Your instructions
Output all the entries below. Each must match exactly.

Stored items
Content starts

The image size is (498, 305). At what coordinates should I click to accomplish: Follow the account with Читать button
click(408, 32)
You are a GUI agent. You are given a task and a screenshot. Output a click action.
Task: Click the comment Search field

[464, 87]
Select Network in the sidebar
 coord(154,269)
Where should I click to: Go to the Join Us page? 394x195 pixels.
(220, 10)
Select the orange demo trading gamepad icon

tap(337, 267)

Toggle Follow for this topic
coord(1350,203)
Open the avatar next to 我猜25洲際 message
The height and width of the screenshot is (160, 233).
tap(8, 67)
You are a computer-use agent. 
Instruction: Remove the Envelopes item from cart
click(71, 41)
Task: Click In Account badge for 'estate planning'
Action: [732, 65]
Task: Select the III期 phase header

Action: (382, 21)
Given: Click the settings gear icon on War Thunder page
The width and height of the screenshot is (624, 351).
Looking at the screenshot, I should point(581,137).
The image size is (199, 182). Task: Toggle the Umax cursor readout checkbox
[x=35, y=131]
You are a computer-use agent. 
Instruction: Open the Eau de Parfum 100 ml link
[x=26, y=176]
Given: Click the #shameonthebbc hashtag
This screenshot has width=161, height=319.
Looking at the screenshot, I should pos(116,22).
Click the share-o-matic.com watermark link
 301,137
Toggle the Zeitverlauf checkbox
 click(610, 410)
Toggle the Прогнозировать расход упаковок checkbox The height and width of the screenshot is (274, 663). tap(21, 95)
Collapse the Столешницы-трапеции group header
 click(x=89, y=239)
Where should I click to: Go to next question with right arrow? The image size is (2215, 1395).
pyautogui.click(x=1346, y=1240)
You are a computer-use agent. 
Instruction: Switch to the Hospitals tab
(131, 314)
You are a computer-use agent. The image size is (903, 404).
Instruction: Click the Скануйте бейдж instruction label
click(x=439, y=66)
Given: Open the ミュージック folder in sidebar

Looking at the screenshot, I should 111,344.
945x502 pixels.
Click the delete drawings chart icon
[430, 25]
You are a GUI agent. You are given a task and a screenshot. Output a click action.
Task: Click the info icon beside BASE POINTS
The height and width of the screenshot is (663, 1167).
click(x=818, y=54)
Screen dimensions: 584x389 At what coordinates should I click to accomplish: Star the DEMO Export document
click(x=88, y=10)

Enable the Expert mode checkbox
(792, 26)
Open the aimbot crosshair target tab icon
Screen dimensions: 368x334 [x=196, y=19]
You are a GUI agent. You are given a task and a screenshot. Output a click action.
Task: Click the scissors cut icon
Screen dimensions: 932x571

Content ends

Solution for this problem
The image size is (498, 305). At what coordinates should I click to accomplish: Follow the account with Читать button
click(408, 32)
You are a GUI agent. You are given a task and a screenshot. Output a click action.
Task: Click the comment Search field

[464, 87]
Select Network in the sidebar
 coord(154,269)
Where should I click to: Go to the Join Us page? 394x195 pixels.
(220, 10)
Select the orange demo trading gamepad icon

tap(337, 267)

Toggle Follow for this topic
coord(1350,203)
Open the avatar next to 我猜25洲際 message
The height and width of the screenshot is (160, 233).
tap(8, 67)
You are a computer-use agent. 
Instruction: Remove the Envelopes item from cart
click(71, 41)
Task: Click In Account badge for 'estate planning'
Action: [732, 65]
Task: Select the III期 phase header

Action: (382, 21)
Given: Click the settings gear icon on War Thunder page
The width and height of the screenshot is (624, 351).
Looking at the screenshot, I should point(581,137).
The image size is (199, 182). Task: Toggle the Umax cursor readout checkbox
[x=35, y=131]
You are a computer-use agent. 
Instruction: Open the Eau de Parfum 100 ml link
[x=26, y=176]
Given: Click the #shameonthebbc hashtag
This screenshot has width=161, height=319.
Looking at the screenshot, I should pos(116,22).
Click the share-o-matic.com watermark link
 301,137
Toggle the Zeitverlauf checkbox
 click(610, 410)
Toggle the Прогнозировать расход упаковок checkbox The height and width of the screenshot is (274, 663). tap(21, 95)
Collapse the Столешницы-трапеции group header
 click(x=89, y=239)
Where should I click to: Go to next question with right arrow? The image size is (2215, 1395).
pyautogui.click(x=1346, y=1240)
You are a computer-use agent. 
Instruction: Switch to the Hospitals tab
(131, 314)
You are a computer-use agent. The image size is (903, 404).
Instruction: Click the Скануйте бейдж instruction label
click(x=439, y=66)
Given: Open the ミュージック folder in sidebar

Looking at the screenshot, I should 111,344.
945x502 pixels.
Click the delete drawings chart icon
[430, 25]
You are a GUI agent. You are given a task and a screenshot. Output a click action.
Task: Click the info icon beside BASE POINTS
The height and width of the screenshot is (663, 1167).
click(x=818, y=54)
Screen dimensions: 584x389 At what coordinates should I click to accomplish: Star the DEMO Export document
click(x=88, y=10)

Enable the Expert mode checkbox
(792, 26)
Open the aimbot crosshair target tab icon
Screen dimensions: 368x334 [x=196, y=19]
You are a GUI agent. You are given a task and a screenshot. Output a click action.
Task: Click the scissors cut icon
Screen dimensions: 932x571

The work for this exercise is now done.